When your application is complete, and you have tested it in-house, it must undergo a suite of standardized tests in which your Google account representative sends test requests to your servers. Once your application passes these tests, it is eligible for release. The following topics explain how the test and release process works.
Testing with Google traffic
When you are ready to start testing with traffic sent from Google, contact your Authorized Buyers representative. You will be asked to provide various information such as the following:
- Engineering contact information. If the testing does not proceed as expected and there are engineering issues to be addressed we will use this contact information to interact directly with your team.

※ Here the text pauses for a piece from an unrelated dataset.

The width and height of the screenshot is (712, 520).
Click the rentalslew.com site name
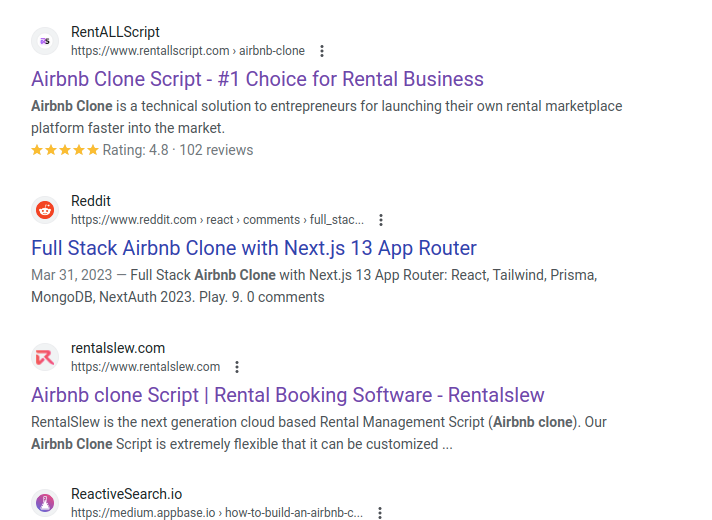click(118, 348)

- The SSL-enabled URL that responds to RTB requests.
- The SSL-enabled URL of the Cookie Code Matching server, if you opted to use this functionality.
- The physical location (state, country) of your RTB servers, in order to optimize communication with Google's servers.
- Maximum QPS (query-per-second) you are willing to serve from each physical location after testing is finished.
- Date from which your RTB / Cookie Code Matching servers are live for testing. Google will send RTB requests to your servers on or soon after that date.
- Estimated latency your servers will use for processing RTB requests.
- PGP keys for mailing price decryption information.
- Confirm that pretargeting is set up in your Pretargeting UI.
Contact your Authorized Buyers representative to make changes to this information at any time during the testing process.
Testing will involve several steps with synthetic traffic to verify latencies from different locations. Google will also do some basic tests that ads render and to click tracking properly. (Most of this should be done during your own testing and during certification.) We will also ask for you to confirm that you are able to receive and decode winning price notifications and clicks. Once these items are verified, the next step will be a gradual ramp up of live traffic over several days.
The latency requirement for using Real-time Bidder is 80 to 1000 ms,
measured from the time Google sends the call to the time Google receives a
reply. This deadline depends on format and auction type; check the
tmax
or response_deadline_ms
field in the bid request
for the exact value.
A bidder that temporarily has high timeout rates because of network events or other problems will be automatically throttled. This throttling will automatically reduce or increase traffic over a time-frame of a few minutes. If traffic is often throttled for an extended period of time, then Google may adjust your traffic quota to a level that can be handled more consistently.